Toxicity is a complex interplay of chemical species, mobility, and bioavailability of the element or compound under consideration. In the past, toxicity assays involved measuring the short-term (acute) response of indicator macroinvertebrate or fish species under laboratory conditions, but assessment of a large number of samples was infeasible due to the time and costs involved. Bioassays based on microorganisms such as protozoa, microalgae, or bacteria (“microbioassays”) fill the need for rapid sample screening. Even with these advances, heavy metal toxicity in environmental matricies has been difficult to assess directly, because most assays are sensitive to toxic metals and toxic organic compounds alike.
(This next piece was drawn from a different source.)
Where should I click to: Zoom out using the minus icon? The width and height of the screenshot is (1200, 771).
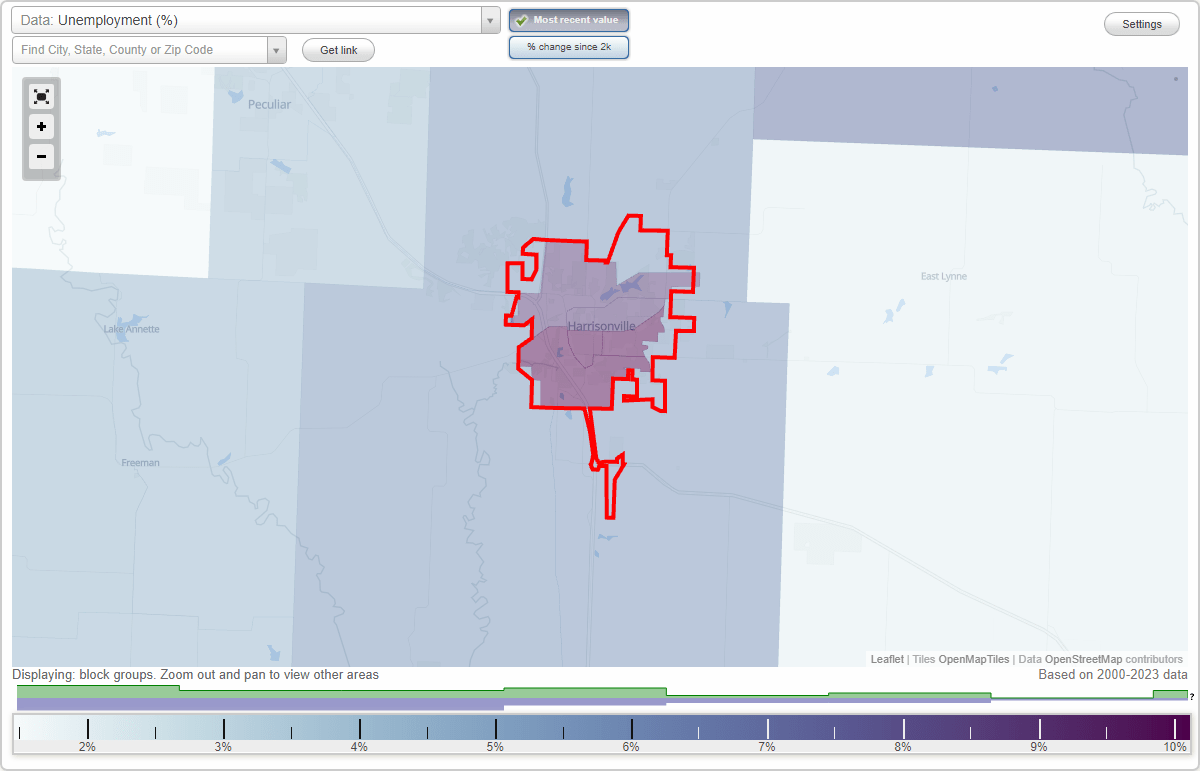[x=41, y=157]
The use of two commercially available, heavy metal-specific microbioassay kits (MetPAD and MetPLATE) to measure metal toxicity in waters and sediments from Prince William Sound, Alaska, will be discussed in this presentation. Weathered mine wastes from Cu mines active in the early 20th century are found in the intertidal zone along several fjords and islands of the Sound. High levels of As, Fe, Cu, Pb, Zn, Tl, and Hg have been measured in waters and sediments from these sites, and could have an adverse impact on near shore marine ecosystems. All assays were run with negative and positive controls, and involved adding genetically modified E. coli to waters or sediment slurries, reacting for a specified period, adding enzyme substrate, and measuring color production (inversely proportional to sample toxicity). Initally, MetPAD kits were used with only semi-quantitative results, but a more sensitive and quantitative assessment can be achieved using the MetPLATE kits, in which color development is assayed spectrophotometrically. We found toxicity to vary between and within sites, with more toxic water samples collected from the site with substantial acid mine drainage (AMD) versus the two sites that did not have AMD. However, metal-free, acidic water is also toxic to the bacteria, a fact that must be considered. Seawater and “background” samples collected from pristine streams near the mine sites showed low or no toxicity.